Boudewijn de Bruin is Professor at the University of Groningen. His research concerns philosophical, political, and economic aspects of information (epistemic injustice, ethics of belief, virtue epistemology, stereotypes, etc.), with applications in finance, health care, ICT, among others. He has also worked on ethics management in organizations (e.g. banker’s oath, bankierseed), and the foundations of liberalism and republicanism, with applications to privacy, marketing regulation, media violence, etc. De Bruin is currently finishing a monograph entitled Freedom of Business: An Essay in Political Epistemology (Oxford University Press, 2020, under contract).
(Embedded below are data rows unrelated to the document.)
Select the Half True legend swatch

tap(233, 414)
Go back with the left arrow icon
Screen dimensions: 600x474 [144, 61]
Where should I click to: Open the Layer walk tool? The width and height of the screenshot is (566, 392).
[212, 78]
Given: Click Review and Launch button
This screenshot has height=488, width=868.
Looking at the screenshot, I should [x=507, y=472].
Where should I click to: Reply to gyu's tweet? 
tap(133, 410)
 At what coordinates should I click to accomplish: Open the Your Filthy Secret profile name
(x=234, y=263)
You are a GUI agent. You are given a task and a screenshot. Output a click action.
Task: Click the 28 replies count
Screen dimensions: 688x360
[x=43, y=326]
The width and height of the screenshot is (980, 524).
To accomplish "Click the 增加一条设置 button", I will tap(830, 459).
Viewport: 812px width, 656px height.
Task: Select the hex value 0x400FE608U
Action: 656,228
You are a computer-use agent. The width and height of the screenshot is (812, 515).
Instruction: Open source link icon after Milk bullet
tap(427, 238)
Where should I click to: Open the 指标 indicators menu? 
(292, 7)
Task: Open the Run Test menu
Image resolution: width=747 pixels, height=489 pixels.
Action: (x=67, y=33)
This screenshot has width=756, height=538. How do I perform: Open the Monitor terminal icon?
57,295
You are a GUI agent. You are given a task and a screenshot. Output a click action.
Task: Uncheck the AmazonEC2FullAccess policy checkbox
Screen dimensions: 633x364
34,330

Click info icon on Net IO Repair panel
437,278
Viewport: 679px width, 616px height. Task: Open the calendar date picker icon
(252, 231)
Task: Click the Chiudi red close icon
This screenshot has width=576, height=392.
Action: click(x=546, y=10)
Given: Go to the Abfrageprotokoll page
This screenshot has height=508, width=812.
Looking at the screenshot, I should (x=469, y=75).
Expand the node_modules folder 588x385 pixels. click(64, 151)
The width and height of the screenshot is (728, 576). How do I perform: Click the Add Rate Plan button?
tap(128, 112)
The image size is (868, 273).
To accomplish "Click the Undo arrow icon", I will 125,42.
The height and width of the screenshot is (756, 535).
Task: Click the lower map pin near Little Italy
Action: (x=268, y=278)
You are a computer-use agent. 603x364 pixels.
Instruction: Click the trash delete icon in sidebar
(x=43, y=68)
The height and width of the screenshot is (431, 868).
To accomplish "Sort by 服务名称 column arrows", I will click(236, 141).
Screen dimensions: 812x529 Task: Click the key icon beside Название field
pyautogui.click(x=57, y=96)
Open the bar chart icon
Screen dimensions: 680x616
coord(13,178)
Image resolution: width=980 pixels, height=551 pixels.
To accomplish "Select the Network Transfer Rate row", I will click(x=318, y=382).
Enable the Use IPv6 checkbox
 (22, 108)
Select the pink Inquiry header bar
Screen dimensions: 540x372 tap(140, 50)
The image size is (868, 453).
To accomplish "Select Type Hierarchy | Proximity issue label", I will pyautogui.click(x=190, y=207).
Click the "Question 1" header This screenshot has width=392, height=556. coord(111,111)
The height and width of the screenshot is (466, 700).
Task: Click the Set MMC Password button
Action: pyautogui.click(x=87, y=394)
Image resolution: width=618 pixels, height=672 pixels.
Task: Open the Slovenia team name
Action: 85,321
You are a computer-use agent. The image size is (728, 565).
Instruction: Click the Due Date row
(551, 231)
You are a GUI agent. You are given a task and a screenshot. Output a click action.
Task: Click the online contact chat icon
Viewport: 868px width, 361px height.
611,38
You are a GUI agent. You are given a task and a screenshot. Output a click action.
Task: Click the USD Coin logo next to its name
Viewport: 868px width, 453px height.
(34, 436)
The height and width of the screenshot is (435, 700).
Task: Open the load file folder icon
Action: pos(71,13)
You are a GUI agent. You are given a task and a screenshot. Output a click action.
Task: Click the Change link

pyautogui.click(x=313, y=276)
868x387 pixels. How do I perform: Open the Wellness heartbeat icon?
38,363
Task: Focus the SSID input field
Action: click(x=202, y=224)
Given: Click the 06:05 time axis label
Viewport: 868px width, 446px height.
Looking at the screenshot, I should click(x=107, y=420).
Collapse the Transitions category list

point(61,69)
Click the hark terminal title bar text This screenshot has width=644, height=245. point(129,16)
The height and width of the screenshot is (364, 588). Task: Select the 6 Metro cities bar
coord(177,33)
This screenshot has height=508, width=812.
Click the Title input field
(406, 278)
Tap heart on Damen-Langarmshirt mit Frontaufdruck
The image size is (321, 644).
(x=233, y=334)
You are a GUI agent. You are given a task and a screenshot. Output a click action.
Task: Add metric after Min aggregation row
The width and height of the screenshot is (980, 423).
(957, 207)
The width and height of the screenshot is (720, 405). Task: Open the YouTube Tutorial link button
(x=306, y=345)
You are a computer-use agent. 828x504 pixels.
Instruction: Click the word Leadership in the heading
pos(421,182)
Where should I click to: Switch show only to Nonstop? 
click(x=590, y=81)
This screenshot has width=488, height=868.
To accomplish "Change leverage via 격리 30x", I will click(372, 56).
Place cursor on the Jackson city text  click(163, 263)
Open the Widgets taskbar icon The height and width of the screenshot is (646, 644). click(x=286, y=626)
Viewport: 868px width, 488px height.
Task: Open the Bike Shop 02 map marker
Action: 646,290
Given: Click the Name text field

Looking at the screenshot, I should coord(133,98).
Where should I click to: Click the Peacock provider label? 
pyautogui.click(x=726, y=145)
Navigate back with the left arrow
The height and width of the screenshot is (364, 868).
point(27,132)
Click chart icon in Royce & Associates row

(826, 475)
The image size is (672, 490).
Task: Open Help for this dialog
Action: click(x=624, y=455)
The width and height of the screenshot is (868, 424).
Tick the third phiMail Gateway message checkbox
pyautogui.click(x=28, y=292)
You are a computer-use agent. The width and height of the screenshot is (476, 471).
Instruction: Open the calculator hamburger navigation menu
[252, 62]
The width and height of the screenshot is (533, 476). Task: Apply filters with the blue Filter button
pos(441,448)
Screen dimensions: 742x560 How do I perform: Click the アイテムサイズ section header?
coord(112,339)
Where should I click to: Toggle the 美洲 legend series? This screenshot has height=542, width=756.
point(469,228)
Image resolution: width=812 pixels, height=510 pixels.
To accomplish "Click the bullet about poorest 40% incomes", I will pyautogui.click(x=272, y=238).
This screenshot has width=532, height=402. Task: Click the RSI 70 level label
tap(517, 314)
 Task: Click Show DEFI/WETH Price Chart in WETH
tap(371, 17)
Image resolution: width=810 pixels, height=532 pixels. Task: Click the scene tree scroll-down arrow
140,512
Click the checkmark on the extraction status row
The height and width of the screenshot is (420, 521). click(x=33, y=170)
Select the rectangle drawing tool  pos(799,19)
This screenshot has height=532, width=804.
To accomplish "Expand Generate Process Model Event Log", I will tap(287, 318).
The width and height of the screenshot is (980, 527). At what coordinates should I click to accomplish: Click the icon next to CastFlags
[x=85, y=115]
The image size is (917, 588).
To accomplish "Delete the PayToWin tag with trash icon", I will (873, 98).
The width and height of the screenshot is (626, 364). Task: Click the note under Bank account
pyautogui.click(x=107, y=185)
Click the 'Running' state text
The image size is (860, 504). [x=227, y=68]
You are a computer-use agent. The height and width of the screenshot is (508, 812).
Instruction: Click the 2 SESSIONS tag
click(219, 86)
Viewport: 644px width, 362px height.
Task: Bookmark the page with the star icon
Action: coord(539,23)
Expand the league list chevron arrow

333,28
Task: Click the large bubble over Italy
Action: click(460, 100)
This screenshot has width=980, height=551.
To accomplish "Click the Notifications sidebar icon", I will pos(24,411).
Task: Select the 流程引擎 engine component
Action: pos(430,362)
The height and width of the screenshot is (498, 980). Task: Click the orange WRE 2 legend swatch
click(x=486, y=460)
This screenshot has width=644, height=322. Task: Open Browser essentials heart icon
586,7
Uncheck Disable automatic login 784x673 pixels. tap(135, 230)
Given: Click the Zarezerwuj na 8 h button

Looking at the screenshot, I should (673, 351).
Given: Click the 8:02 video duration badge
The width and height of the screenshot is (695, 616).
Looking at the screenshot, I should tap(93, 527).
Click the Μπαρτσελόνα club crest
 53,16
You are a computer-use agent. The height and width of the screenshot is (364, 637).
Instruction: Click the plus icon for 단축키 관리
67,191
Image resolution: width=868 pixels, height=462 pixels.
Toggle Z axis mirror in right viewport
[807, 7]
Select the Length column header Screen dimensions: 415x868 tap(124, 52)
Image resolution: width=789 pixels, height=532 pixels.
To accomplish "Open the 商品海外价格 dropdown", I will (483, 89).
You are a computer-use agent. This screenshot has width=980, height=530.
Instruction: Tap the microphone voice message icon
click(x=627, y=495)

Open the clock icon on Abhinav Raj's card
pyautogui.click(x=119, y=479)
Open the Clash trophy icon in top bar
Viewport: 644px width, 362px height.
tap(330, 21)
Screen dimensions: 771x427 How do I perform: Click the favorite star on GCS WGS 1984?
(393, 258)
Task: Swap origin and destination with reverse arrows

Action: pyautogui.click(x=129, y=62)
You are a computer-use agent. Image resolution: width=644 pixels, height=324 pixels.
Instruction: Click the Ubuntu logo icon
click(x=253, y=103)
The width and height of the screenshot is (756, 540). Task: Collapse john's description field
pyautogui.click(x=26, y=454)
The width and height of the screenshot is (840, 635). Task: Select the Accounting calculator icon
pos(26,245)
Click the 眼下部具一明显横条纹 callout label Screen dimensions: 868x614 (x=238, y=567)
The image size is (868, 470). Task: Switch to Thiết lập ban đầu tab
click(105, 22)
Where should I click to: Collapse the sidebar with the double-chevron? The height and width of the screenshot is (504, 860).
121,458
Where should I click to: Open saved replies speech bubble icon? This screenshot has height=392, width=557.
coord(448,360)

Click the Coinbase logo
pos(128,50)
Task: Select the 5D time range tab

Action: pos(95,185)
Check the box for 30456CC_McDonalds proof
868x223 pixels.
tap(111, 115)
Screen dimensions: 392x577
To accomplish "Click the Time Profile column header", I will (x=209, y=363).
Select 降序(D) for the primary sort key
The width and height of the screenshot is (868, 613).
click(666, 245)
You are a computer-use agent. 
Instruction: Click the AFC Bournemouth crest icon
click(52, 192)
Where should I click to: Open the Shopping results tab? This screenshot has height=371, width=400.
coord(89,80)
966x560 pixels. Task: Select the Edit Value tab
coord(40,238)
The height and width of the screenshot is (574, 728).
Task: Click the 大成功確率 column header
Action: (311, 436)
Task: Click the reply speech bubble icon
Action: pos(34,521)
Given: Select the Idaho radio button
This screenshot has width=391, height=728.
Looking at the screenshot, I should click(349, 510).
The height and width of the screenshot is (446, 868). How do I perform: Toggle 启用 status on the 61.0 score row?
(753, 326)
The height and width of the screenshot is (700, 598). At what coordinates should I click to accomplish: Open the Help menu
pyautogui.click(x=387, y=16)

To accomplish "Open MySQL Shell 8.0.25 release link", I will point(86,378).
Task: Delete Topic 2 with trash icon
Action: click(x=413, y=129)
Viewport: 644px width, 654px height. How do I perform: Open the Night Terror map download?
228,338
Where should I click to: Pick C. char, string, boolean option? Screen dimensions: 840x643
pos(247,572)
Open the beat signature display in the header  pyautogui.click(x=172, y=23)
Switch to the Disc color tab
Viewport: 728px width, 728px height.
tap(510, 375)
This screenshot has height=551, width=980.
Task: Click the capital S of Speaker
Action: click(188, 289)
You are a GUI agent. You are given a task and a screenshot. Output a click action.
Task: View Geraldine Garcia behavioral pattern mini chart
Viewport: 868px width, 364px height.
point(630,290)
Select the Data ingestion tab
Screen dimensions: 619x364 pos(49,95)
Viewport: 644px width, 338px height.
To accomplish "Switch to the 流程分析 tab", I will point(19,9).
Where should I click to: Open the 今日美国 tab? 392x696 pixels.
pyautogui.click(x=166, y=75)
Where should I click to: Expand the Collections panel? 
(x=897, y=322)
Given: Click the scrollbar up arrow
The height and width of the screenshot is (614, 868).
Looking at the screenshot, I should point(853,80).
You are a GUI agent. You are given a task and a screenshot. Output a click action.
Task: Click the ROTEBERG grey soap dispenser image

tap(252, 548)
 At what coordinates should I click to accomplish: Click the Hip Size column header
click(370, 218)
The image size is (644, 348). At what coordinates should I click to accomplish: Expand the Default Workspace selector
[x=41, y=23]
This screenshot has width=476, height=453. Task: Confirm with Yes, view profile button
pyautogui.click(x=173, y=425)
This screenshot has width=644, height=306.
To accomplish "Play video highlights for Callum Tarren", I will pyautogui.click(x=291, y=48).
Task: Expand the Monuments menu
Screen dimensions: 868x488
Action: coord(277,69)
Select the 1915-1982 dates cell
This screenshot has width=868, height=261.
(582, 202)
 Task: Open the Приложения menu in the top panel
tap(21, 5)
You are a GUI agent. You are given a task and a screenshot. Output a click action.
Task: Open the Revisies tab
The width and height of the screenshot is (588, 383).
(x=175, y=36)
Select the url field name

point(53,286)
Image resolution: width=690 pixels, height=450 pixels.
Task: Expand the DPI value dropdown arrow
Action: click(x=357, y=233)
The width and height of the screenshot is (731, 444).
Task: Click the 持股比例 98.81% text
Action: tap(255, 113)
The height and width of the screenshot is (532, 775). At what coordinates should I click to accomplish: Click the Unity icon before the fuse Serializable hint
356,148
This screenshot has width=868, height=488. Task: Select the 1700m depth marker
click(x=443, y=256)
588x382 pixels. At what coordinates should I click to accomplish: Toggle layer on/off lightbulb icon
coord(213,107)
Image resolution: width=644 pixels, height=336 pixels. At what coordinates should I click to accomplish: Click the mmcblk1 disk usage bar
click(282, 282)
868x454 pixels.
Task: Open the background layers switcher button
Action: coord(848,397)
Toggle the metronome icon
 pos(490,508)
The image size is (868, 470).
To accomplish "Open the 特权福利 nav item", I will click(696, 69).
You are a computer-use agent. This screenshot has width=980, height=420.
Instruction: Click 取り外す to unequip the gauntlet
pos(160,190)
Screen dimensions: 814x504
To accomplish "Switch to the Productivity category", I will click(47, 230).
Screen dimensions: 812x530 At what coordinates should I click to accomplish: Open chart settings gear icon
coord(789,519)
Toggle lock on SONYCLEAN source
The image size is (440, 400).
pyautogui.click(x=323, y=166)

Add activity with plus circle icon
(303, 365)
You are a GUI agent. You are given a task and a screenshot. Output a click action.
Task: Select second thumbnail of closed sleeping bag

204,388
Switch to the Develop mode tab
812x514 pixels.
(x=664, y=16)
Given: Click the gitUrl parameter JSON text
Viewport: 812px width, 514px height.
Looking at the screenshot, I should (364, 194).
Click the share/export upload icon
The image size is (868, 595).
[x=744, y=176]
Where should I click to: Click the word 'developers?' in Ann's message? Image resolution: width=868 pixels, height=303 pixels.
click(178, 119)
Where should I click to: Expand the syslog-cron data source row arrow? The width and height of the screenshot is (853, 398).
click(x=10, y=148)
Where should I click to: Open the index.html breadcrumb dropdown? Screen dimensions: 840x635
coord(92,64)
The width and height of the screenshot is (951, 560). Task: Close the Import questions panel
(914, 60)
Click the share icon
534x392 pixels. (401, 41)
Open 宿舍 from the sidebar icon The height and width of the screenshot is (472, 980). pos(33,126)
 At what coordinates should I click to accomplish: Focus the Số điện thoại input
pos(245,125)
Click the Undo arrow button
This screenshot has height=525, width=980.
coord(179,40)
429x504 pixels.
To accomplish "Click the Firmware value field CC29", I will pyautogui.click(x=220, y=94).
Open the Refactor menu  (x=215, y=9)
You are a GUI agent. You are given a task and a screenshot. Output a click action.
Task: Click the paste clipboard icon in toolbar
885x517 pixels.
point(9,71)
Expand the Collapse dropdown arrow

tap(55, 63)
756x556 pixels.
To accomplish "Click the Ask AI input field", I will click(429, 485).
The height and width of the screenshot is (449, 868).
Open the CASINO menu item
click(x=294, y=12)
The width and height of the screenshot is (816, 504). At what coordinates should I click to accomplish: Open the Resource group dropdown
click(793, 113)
De Bruin holds master’s degrees in mathematics and philosophy (University of Amsterdam), and a PhD degree from the Institute for Logic, Language and Computation (Amsterdam). He also studied musical composition at the Academy of Music (Enschede, one-year talent programme). De Bruin held visiting positions at Cambridge University, the Fondation Maison des sciences de l’homme in Paris, Harvard Business School, and UC Berkeley, and is a Life Member of Clare Hall (Cambridge). Visiting professorships at the Graduate Center (CUNY, New York), Ruhr-Universität Bochum, and the Institute for Advanced Study in Toulouse (IAST)/School of Economics are projected (pending Covid-19).

De Bruin is currently directing two research programmes financed by the Dutch Research Council (NWO), with Alex Oliver (Cambridge, on trust and finance), and with Miranda Fricker (New York, on epistemic justice in finance and health care), and is the recipient of various other grants.

De Bruin is the author of numerous academic papers, op-eds and blogs, and has published two monographs: Explaining Games: The Epistemic Programme in Game Theory (Springer, Synthese Library, 2010); and Ethics and the Global Financial Crisis: Why Incompetence is Worse than Greed (Cambridge University Press, 2015, pbk 2017). With Christopher F. Zurn, he has edited New Waves in Political Philosophy (Palgrave, 2008).

De Bruin is the recepient of a Veni grant (Dutch Research Council, NWO) for a project on Recognition and Republicanism. He also obtained funding from NWO for a project on The Epistemic and Rationality Assumptions of Game Theoretic Solution Concepts (one PhD student); Ethics and Game Theory (one PhD student); Shared Commitments and Common Knowledge: The Epistemic Dimensions of Deliberative Democracy (two PhD students and two postdocs, with an empirical study of neighbourhood safety, with Martin van Hees (Vrije Universiteit Amsterdam); for a collaborative project on Trusting Banks (two PhD students, two postdocs, with an empirical study of epistemic virtues, with Alex Oliver, Cambridge); and a project Towards Professional Epistemic Justice: Finance and Medicine (two PhD students, one postdoc, with Miranda Fricker). Digitale Pioniers financed a project Moira Search: The Inverted Search Engine, with artist Saskia Korsten.

De Bruin has taught courses and supervised independent work on a wide range of topics in philosophy, politics and economics, and he has consulted to and/or taught incidental programmes for Achmea, Atradius, the Dutch tax office, Rabobank, DSI, ING, PFZW, PriceWaterhouseCoopers, the Institute of Chartered Accountants in the Netherlands (member of ethics committee), AOG School of Management, Comenius, Judge Business School (Cambridge), and Blavatnik School of Government (Oxford).